[Collected data entries]

━━━━━━━━━━━━━━━━━━━━━━━━━━━━━━

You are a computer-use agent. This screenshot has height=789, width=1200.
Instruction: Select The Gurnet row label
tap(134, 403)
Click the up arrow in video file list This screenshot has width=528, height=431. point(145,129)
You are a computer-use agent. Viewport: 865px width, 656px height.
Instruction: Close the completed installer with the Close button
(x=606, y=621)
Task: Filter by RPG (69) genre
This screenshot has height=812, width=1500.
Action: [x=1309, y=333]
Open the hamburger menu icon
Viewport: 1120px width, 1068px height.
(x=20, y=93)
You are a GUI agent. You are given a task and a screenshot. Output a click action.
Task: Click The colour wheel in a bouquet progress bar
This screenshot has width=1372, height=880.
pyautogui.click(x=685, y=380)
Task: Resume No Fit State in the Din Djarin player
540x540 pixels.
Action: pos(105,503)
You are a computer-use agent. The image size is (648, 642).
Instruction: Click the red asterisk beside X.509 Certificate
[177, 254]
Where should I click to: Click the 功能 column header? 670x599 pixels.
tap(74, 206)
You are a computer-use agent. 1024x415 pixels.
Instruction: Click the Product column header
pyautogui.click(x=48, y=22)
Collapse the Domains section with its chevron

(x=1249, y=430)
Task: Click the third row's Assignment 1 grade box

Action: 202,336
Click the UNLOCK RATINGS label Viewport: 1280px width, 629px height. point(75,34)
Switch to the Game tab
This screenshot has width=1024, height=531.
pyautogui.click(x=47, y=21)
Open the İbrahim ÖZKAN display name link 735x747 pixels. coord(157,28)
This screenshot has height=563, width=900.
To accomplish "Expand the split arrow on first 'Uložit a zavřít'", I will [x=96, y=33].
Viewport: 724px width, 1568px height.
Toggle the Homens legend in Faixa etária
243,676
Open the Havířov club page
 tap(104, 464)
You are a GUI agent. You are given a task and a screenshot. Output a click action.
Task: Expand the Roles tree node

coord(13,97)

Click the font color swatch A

━━━━━━━━━━━━━━━━━━━━━━━━━━━━━━

Your output should consist solely of the lines from the beginning of the entries through the line containing "You are a computer-use agent. 1024x415", reproduced exactly.

You are a computer-use agent. This screenshot has height=789, width=1200.
Instruction: Select The Gurnet row label
tap(134, 403)
Click the up arrow in video file list This screenshot has width=528, height=431. point(145,129)
You are a computer-use agent. Viewport: 865px width, 656px height.
Instruction: Close the completed installer with the Close button
(x=606, y=621)
Task: Filter by RPG (69) genre
This screenshot has height=812, width=1500.
Action: [x=1309, y=333]
Open the hamburger menu icon
Viewport: 1120px width, 1068px height.
(x=20, y=93)
You are a GUI agent. You are given a task and a screenshot. Output a click action.
Task: Click The colour wheel in a bouquet progress bar
This screenshot has width=1372, height=880.
pyautogui.click(x=685, y=380)
Task: Resume No Fit State in the Din Djarin player
540x540 pixels.
Action: pos(105,503)
You are a computer-use agent. The image size is (648, 642).
Instruction: Click the red asterisk beside X.509 Certificate
[177, 254]
Where should I click to: Click the 功能 column header? 670x599 pixels.
tap(74, 206)
You are a computer-use agent. 1024x415 pixels.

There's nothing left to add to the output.